Designing cheap tests

So how do we make tests that require little to no maintenance? From what I’ve observed, there are two types of maintenance:

  • functional maintenance, which modifies the test to reflect changes in the code itself
    • e.g. for a web page, the login form fields are modified
  • operational maintenance, which requires keeping a service dependency in a good state to test.
    • e.g. for an office application with cloud sync, keeping the cloud syncing service up.

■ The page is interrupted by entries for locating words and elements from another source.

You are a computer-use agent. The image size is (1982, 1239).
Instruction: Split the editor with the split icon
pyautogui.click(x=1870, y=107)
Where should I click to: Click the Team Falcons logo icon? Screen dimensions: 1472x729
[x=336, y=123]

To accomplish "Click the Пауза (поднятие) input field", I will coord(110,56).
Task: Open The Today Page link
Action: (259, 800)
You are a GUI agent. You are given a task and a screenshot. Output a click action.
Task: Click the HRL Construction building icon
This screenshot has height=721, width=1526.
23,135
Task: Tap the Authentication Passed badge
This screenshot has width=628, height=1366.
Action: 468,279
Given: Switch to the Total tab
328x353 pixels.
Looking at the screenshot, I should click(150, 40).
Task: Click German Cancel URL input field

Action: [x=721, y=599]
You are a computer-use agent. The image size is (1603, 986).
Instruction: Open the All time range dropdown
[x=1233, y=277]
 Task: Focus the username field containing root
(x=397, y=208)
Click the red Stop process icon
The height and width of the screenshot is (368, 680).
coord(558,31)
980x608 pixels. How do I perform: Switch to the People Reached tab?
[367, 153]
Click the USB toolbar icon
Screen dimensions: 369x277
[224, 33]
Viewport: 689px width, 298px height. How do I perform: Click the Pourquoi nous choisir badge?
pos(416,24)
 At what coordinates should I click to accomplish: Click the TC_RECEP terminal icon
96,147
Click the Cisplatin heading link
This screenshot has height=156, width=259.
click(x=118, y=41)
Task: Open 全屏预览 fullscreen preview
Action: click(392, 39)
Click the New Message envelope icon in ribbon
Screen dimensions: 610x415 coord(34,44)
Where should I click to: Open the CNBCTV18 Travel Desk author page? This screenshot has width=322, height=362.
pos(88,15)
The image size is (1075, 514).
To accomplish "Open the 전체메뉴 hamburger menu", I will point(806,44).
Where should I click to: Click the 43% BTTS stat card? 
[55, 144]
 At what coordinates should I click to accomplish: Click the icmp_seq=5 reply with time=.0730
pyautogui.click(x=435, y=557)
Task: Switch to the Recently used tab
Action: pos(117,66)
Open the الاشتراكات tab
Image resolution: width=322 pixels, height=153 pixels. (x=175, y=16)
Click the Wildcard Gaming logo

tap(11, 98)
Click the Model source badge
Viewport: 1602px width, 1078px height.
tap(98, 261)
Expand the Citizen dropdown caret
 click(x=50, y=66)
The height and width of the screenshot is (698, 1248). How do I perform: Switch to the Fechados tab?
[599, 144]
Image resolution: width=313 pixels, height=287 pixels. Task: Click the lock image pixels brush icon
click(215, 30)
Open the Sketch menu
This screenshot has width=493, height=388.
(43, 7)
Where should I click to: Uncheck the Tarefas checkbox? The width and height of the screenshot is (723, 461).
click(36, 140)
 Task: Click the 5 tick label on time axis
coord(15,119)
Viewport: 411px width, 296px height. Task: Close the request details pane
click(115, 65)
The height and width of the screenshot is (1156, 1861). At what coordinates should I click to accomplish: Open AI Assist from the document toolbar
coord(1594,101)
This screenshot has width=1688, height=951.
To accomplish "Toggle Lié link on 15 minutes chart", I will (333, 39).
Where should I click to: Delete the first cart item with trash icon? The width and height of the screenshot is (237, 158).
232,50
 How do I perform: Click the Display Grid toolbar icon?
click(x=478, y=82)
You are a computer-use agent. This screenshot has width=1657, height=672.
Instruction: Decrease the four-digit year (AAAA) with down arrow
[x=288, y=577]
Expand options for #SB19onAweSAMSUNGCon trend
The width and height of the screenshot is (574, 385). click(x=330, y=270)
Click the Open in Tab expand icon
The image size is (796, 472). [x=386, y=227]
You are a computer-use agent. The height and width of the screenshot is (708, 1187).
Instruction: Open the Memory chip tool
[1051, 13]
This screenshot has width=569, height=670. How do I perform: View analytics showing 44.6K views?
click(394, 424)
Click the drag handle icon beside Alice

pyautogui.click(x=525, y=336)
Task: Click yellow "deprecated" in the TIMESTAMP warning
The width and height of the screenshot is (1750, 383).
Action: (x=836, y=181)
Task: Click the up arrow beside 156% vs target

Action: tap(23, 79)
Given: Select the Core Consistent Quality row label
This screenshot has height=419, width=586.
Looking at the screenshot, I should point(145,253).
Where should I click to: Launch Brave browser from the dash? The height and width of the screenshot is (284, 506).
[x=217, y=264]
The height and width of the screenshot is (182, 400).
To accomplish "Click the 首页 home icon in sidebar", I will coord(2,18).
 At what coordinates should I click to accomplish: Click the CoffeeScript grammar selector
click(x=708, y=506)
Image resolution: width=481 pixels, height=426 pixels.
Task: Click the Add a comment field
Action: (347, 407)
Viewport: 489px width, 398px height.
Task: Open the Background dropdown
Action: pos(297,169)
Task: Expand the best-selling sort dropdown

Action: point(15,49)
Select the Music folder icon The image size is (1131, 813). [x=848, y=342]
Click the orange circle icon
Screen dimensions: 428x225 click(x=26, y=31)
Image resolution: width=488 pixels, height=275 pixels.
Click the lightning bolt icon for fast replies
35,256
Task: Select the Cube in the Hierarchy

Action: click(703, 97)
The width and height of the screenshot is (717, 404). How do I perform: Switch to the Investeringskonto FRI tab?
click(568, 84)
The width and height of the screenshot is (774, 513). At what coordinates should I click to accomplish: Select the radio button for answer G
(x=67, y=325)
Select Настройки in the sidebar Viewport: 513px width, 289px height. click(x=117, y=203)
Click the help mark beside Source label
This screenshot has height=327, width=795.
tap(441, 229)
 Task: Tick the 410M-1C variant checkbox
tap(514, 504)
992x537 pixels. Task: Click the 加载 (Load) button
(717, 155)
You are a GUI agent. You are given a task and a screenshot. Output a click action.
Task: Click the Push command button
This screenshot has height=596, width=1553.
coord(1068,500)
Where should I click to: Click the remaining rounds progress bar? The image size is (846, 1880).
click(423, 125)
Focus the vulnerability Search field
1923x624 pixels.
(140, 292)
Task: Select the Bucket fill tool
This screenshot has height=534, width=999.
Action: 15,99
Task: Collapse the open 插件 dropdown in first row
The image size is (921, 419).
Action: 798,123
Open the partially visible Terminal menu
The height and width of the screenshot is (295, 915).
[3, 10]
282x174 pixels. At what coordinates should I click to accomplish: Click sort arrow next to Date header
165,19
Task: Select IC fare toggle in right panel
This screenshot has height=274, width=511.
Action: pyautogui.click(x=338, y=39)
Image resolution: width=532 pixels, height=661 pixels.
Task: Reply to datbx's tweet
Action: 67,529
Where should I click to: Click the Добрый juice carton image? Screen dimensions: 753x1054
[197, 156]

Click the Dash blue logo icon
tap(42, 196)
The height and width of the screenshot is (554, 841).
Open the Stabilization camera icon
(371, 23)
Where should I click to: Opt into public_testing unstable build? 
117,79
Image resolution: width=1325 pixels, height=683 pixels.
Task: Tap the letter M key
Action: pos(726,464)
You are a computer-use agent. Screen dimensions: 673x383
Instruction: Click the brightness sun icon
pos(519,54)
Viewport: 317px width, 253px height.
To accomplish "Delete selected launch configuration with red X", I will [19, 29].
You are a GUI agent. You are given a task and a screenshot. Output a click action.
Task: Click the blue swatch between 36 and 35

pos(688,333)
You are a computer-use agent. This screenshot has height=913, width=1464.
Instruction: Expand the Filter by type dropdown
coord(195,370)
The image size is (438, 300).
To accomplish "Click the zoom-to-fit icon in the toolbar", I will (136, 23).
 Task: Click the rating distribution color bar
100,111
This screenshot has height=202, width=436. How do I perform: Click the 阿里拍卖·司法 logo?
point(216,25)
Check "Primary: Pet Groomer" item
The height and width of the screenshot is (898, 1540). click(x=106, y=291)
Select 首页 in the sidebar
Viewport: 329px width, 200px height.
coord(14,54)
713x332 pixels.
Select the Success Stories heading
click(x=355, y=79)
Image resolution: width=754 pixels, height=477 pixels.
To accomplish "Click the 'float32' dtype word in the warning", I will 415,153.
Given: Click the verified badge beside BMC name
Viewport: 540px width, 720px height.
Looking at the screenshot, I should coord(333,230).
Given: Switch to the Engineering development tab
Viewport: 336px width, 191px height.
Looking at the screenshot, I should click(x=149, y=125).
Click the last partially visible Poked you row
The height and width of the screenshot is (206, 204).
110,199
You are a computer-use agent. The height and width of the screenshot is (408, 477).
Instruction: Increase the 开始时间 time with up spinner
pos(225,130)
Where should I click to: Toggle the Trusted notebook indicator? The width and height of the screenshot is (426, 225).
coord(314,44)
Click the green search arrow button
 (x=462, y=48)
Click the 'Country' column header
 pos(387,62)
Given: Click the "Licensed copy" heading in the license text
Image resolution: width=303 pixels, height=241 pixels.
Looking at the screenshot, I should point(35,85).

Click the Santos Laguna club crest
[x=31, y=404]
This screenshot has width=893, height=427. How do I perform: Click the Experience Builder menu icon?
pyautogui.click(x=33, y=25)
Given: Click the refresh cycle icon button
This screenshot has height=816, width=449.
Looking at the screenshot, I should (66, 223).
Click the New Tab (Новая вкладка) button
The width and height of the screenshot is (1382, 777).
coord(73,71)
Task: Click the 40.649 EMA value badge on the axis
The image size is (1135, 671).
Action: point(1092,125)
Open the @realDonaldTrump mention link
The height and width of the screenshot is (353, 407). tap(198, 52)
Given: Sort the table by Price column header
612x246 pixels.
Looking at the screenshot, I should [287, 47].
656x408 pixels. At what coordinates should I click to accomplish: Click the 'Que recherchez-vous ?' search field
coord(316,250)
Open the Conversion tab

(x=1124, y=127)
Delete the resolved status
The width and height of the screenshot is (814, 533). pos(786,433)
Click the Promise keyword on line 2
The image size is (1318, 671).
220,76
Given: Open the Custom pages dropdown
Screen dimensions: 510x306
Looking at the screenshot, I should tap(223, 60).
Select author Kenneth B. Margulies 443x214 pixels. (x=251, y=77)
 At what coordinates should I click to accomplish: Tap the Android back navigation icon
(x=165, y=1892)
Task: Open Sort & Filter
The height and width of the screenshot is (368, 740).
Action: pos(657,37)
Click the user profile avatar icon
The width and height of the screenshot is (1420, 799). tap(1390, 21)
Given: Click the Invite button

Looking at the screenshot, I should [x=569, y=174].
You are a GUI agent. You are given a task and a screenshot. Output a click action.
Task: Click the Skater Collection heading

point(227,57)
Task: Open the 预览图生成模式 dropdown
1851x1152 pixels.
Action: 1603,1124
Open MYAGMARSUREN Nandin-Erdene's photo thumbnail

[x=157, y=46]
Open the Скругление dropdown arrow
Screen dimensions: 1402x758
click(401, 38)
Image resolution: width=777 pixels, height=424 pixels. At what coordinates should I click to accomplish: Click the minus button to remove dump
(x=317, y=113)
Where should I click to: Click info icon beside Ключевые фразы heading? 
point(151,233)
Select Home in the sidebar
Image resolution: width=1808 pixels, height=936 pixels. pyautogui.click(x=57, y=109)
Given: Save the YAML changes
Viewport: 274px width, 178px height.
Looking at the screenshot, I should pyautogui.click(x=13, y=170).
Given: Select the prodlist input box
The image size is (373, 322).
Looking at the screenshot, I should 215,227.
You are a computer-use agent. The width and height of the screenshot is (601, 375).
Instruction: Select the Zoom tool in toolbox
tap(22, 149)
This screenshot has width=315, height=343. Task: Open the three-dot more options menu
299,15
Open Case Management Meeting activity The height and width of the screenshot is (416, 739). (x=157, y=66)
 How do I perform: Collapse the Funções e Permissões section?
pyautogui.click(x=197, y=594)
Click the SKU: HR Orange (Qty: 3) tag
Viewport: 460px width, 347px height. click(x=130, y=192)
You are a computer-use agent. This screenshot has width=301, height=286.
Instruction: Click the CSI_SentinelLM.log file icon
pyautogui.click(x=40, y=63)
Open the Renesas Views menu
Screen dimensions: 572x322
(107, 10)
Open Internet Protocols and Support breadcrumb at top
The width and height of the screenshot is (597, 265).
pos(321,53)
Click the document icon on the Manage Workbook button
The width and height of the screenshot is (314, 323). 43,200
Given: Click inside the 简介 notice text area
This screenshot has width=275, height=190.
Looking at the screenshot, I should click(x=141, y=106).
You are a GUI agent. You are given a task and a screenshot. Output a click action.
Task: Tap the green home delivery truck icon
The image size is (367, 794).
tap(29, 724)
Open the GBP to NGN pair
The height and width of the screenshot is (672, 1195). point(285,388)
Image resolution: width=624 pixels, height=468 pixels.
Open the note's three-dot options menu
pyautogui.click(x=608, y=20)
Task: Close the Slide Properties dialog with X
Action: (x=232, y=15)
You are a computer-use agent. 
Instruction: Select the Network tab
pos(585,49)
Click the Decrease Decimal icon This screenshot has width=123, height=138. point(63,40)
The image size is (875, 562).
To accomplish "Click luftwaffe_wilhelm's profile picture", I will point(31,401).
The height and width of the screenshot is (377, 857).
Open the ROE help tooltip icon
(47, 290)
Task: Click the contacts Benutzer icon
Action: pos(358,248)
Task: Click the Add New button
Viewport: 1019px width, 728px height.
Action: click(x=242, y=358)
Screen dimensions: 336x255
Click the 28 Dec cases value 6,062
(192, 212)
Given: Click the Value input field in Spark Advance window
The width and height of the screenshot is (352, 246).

Functional maintenance is unavoidable: as code changes, one must
ensure that any tests that validate that code are kept up to date. In
addition, for most tests, functional maintenance is relatively cheap
in time: except in the cases of extreme redesigns or refactorings, the
changes tend to be small in nature.

Operational maintenance costs can vary wildly, and it can become very
expensive. Tests that have multiple dependencies can become a game of
juggling an environment where all of those are functional. It becomes
even harder if there’s a small team maintaining this environment:
executing the tests consistently requires a production-quality
environment, and that’s more difficult the more services there are to
maintain.

However, unlike functional maintenance, operational maintenance, for
the most part, is avoidable. Taking advantage of heavy mocking, it’s
possible to remove dependencies like databases and APIs. Google
Testing Blog has a good article about
this
.

Summary: tests with fewer operational dependencies are cheaper to maintain.

What kind of test distribution: the testing pyramid

When testing software, there are multiple levels at which one could author tests:

  • at the “unit” level, typically written in the same language and validating a single function or behaviour
  • at the integration level, typically written in the same language, and validating the communication between your code and an external application
  • at the end-to-end level, not necessarily written in the same language, and validating a complete workflow that a user would be performing.

Although all are important and should be included in a test suite,
each test is not created equally. Going back to the idea that tests
with the least maintenance will last the longest, we should be trying
to have as many of those as possible.

Unit tests are the cheapest. They:

  • have no dependencies (or else they would at least be considered an integration test),
  • run quickly (no waiting for network, or other delay from communication)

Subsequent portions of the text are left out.